“I was as sane as any man in the twenty-first century can expect to be,” says the protagonist of The Heavy Bear, “dragging the bloodied pelt of the twentieth century behind him.” Prolific poet Tim Bowling’s fifth novel follows its lead character (also named Tim Bowling) as he wanders the streets of downtown Edmonton on a late-summer day. Tim is about to turn 50, and as he approaches his own mid-century mark, the character, wary of Time’s wingèd chariot, also worries that he may become irrelevant as an artist. “A product clanked out of the machine” and trapped in the straightjacket of his own lived time, Bowling’s melancholic hero is a cross between Eliot’s J. Alfred Prufrock and Joyce’s Leopold Bloom, absorbed in the contemplation of his own place in a modern world “awash in cynicism, materialism, and grotesque sentimentality.”
Tim travels with an unlikely group: the ghost of silent film star Buster Keaton; American poet Delmore Schwartz (a spirit guide who takes the form of the eponymous bear from his famous poem); and Chelsea, a student who shares striking similarities with the fictional character Pippi Longstocking.

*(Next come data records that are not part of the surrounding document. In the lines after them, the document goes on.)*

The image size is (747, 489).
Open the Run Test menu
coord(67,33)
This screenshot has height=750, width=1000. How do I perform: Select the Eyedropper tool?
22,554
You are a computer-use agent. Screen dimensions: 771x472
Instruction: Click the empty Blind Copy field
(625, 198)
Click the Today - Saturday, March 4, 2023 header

Both Keaton and Schwartz are figures from the previous century who, in their middle age, dealt with the same issues that now confront Tim: absent fathers, advancing technologies, materialism, and the fallibility of their own art. As the ever-solemn Keaton fades in and out of sight, Schwartz lumbers alongside Tim, who finds he cannot escape the burden of his own anxieties.

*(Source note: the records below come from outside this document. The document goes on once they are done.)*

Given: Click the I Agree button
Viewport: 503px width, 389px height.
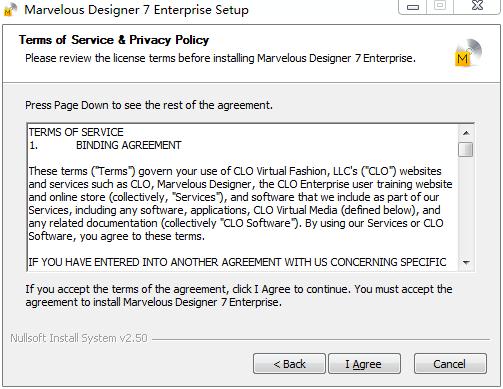Looking at the screenshot, I should coord(364,364).
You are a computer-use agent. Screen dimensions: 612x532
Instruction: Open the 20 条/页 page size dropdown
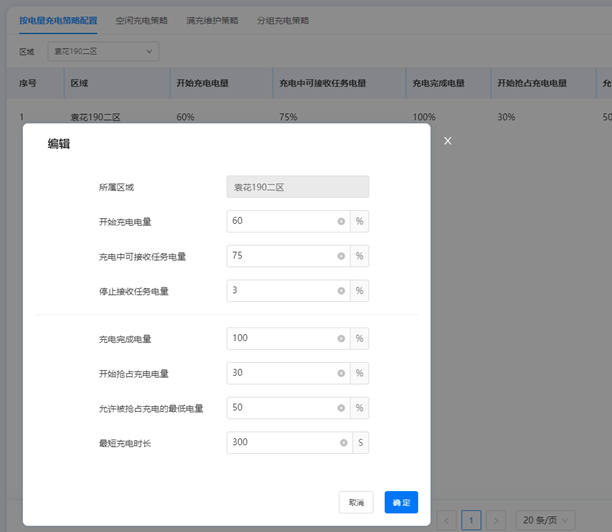[546, 520]
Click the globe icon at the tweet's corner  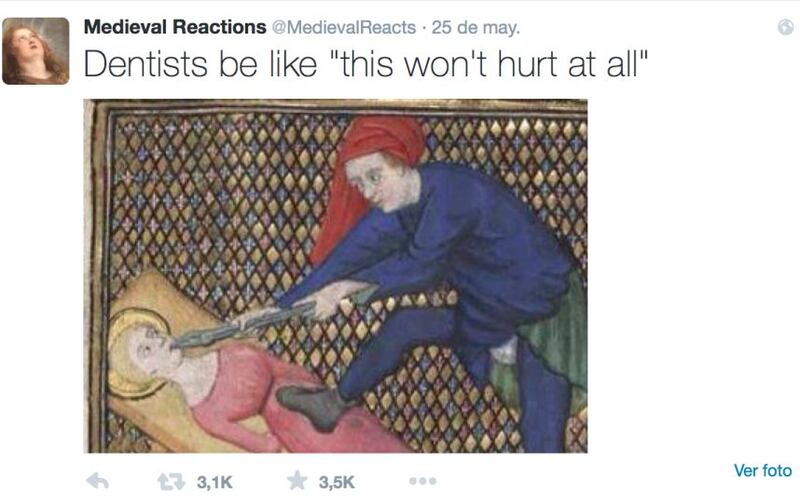(x=786, y=27)
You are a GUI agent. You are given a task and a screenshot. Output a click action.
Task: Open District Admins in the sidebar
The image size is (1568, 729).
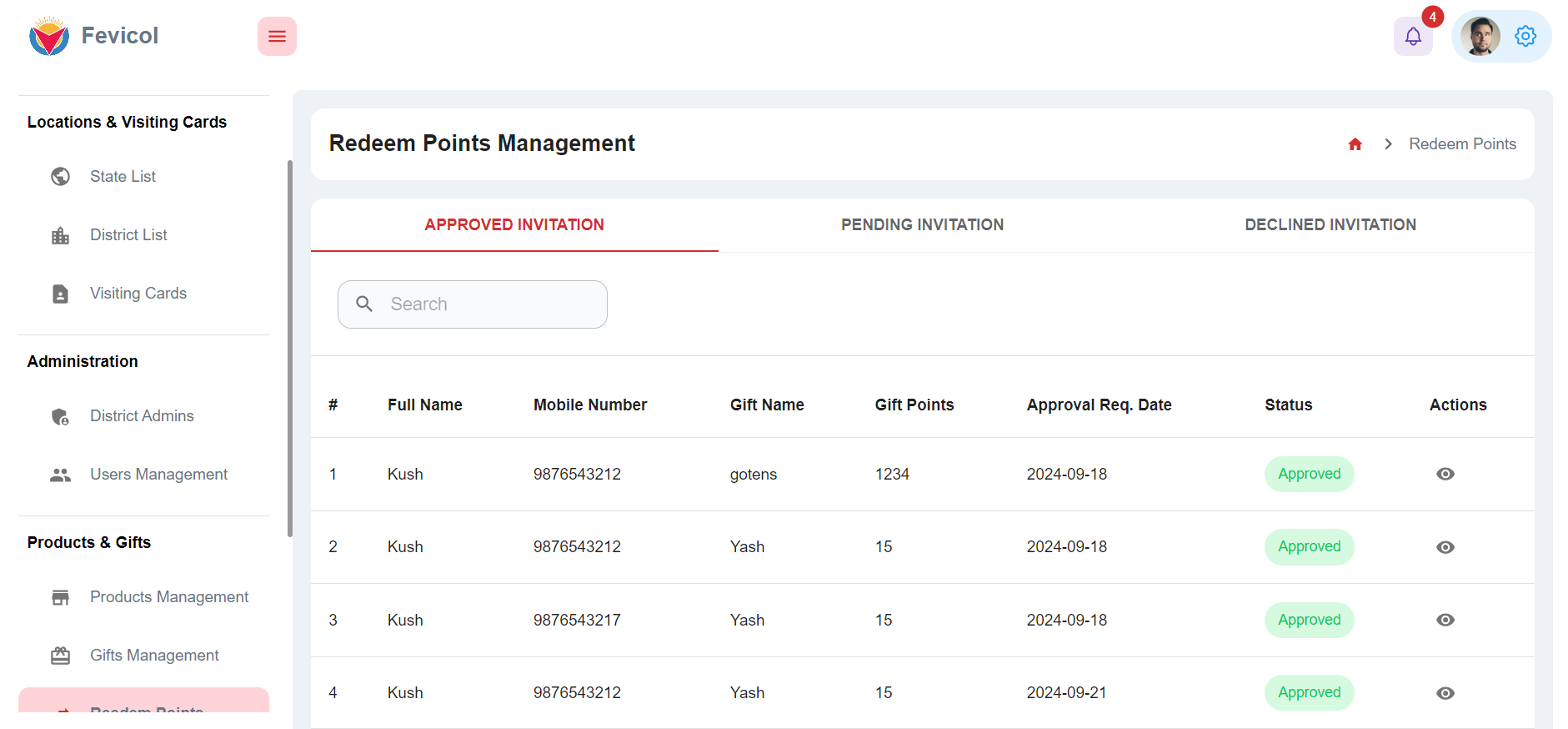tap(142, 416)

As the day unravels and Tim is pulled into an adventure involving a capuchin monkey, an antique toy, and the girl who may be his key to the present, Bowling’s novel slowly shifts into focus. Readers who embark on the journey hoping to find meaning and moments of human connection will need to persevere through Tim’s pensive musings until he himself finds meaning and connection. Throughout, Bowling slips in whispers from Frost, Thoreau, Conrad, Bishop, Marvell, Lawrence, and Eliot. This intertextual medley spans centuries, and helps usher Tim to a place of authority regarding the next stage of his literary life.
Bowling’s command of language is effortlessly beautiful; part of the brilliance of the novel is in the way it prompts you to consider your own engagement as a reader. (For instance, I found myself falling back in love with those mournful poets mentioned above, who lamented the shifting of an age.) The haunting portrait of Keaton is particularly moving, even while the portrayals of Chelsea and Schwartz feel, at times, more successful in function than form.
Don’t let that deter you, however. Those of us who carry with us the pelt of the 20th century will wander, nodding, along with Bowling’s hero. A brilliant novel that successfully reads as poetry combined with aspects of memoir and thought-provoking cultural critique, The Heavy Bear promises there is much that is redeemable in life’s next stage.